Fixações pediculares percutâneas: a instrumentação com parafusos pediculares é bastante eficaz no tratamento de fraturas da coluna lombar inferior. Os parafusos pediculares promovem fixação com boa estabilidade e pouca quebra do material de osteossíntese. O acesso percutâneo, poupa a musculatura paravertebral, diminuindo o índice de necrose muscular pós-operatória e o volume de sangramento.

Fonte: Lee e colaboradores. 2013

 

Acesso lateral para corpectomias: a excisão do corpo vertebral acometido pode ser selecionada como um procedimento primario ou necessario em algumas fraturas que não foram tratadas por mais de duas semanas e não são consideradas a uma instrumentação posterior e descompressão indireta do canal. A opção pelo acesso lateral em detrimento do acesso anterior tem como algumas vantagens, menor morbidade na abordagem cirúrgica, diminuição de possíveis lesões vasculares, recuperação mais rápida do paciente, com menor tempo de internação.

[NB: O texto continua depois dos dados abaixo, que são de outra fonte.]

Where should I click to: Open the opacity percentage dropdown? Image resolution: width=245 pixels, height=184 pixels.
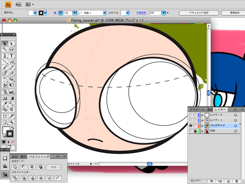coord(164,13)
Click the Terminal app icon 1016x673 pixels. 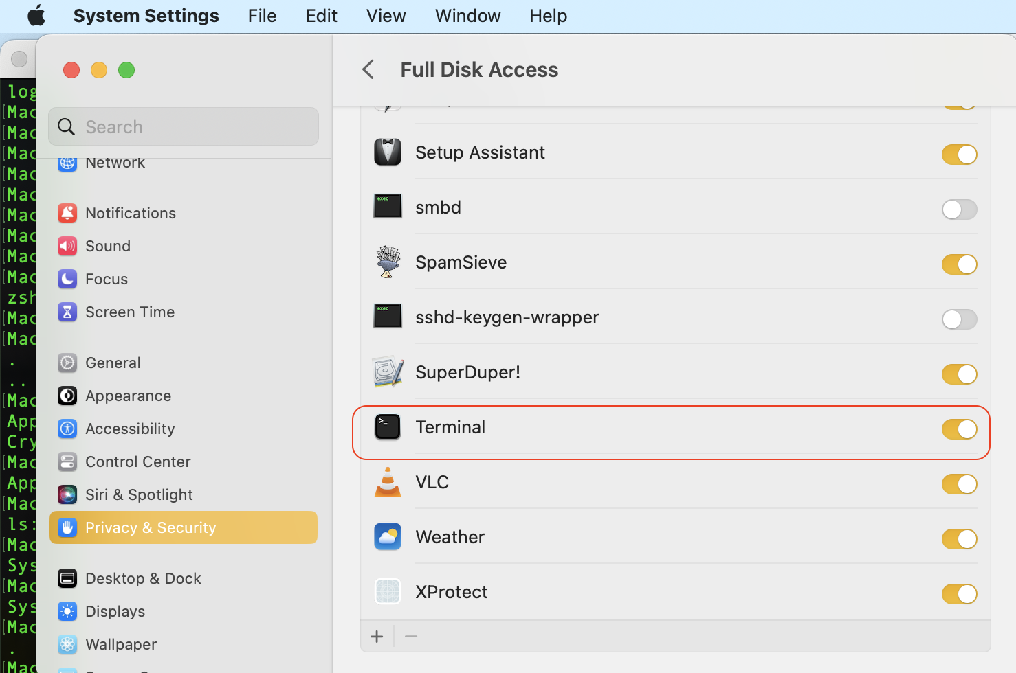click(387, 426)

Fonte: Campbell’s Operative Orthopaedics

As fraturas da coluna tóraco-lombar são objeto de contínuo estudo por parte dos cirurgiões de coluna, fato este, que contribui para o avanço de novas técnicas e melhora dos resultados. É fundamental que o médico generalista entenda os conceitos básicos do trauma espinal, possibilitando assim a identificação precoce das fraturas e encaminhamento para tratamento adequado para prevenir possíveis sequelas.

 

Referências

Rockwood e Green. Fraturas em adultos. 7ª edição

Freiderick M. Azar, James H. Beaty e S. Terry Canale. Campbell’s Operative Orthopaedics. 11ª edição

Joseph Schatzker e Marvin Tile. Tratamento Cirurgico das Fraturas. 2ª edição

Michael D. Mckee e Emil H. Schemitsch. Cirurgia do Trauma Ortopédico. 1ª edição

Michael S. Shen, M.D., and Yong H. Kim, M.D. Vertebroplasty and Kyphoplasty. Bulletin of the NYU Hospital for Joint Diseases • Volume 64, Numbers 3 & 4, 2006

Gun Woo Lee, Soo-Jin Jang, Jae-Do Kim, Jung-Hwan Son, and Jae-Ho Jang. The Efficacy of Percutaneous Long-Segmental Posterior Fixation of Unstable Thoracolumbar Fracture with Partial Neurologic Deficit. Asian Spine J. 2013 Jun;7(2):81-90.